***** Data *****

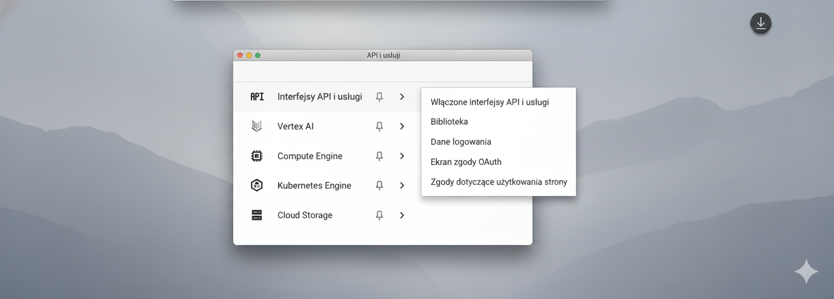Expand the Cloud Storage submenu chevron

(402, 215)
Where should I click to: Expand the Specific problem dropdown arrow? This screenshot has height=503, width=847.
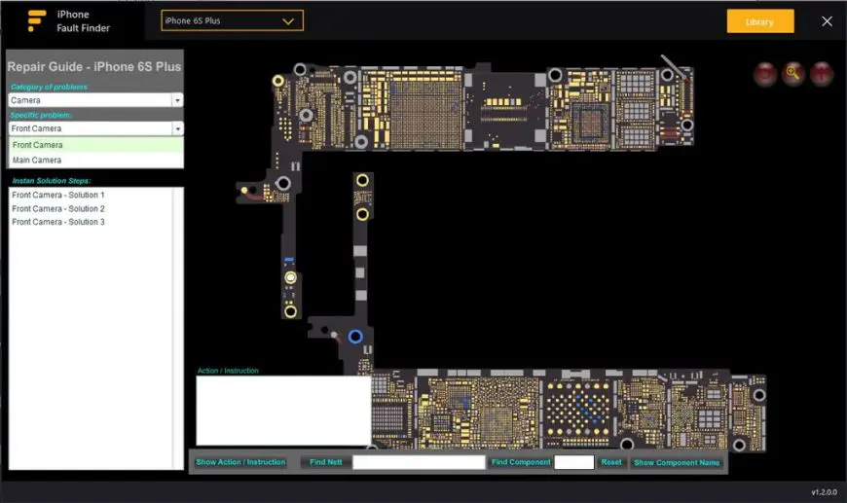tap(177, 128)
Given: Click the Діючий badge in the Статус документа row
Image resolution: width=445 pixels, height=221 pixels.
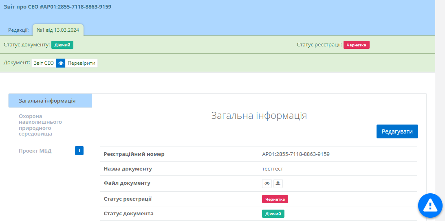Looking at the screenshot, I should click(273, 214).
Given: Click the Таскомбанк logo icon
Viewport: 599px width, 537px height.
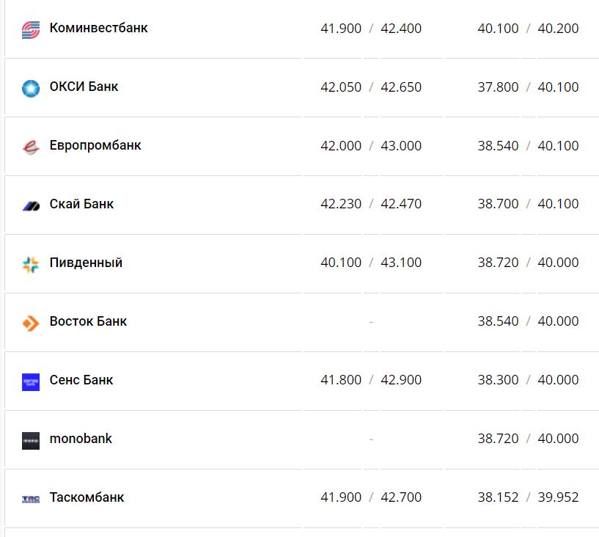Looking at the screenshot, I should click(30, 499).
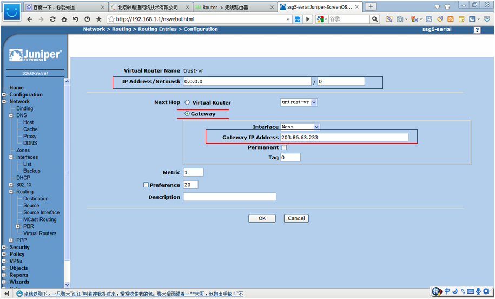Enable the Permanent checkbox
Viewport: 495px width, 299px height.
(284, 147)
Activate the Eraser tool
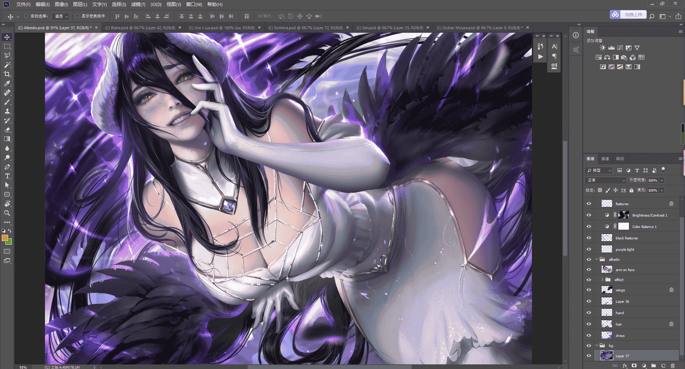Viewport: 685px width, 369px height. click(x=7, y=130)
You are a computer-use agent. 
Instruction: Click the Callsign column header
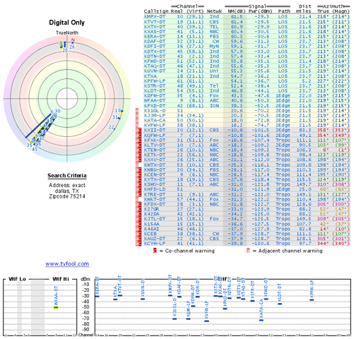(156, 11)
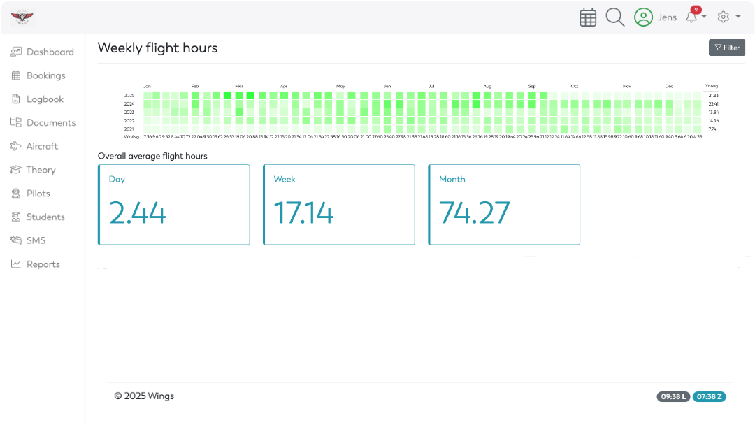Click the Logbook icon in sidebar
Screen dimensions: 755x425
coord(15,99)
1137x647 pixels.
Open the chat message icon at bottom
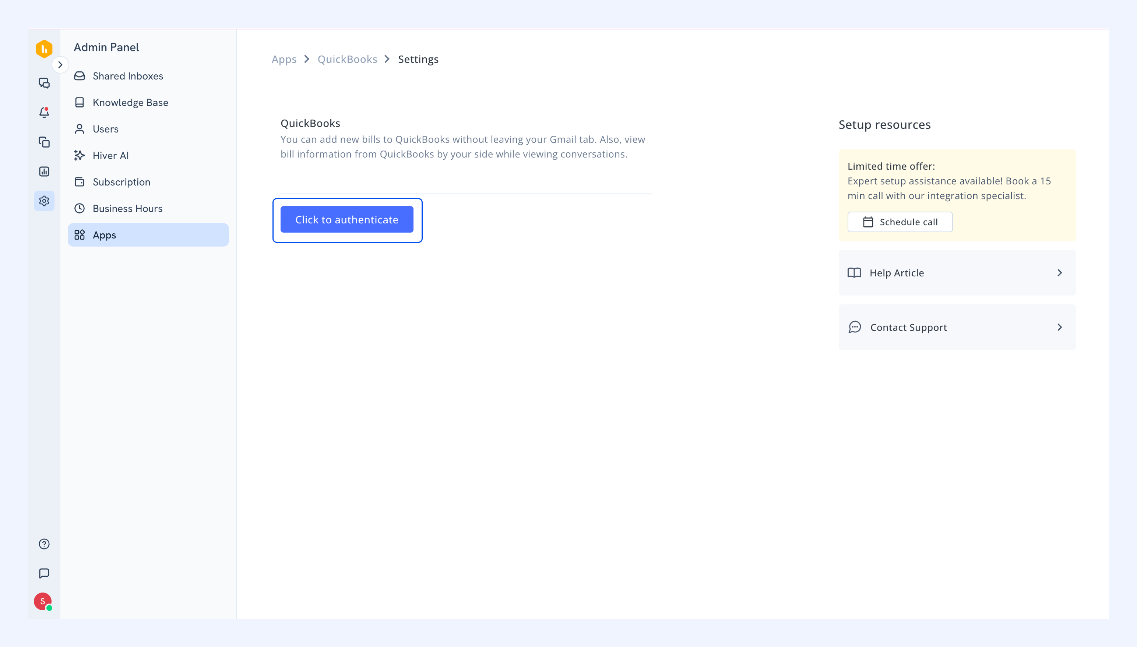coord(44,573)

*****

Go through the records line by line and give the number of lines with the string "Given" in them, stating nothing else.

2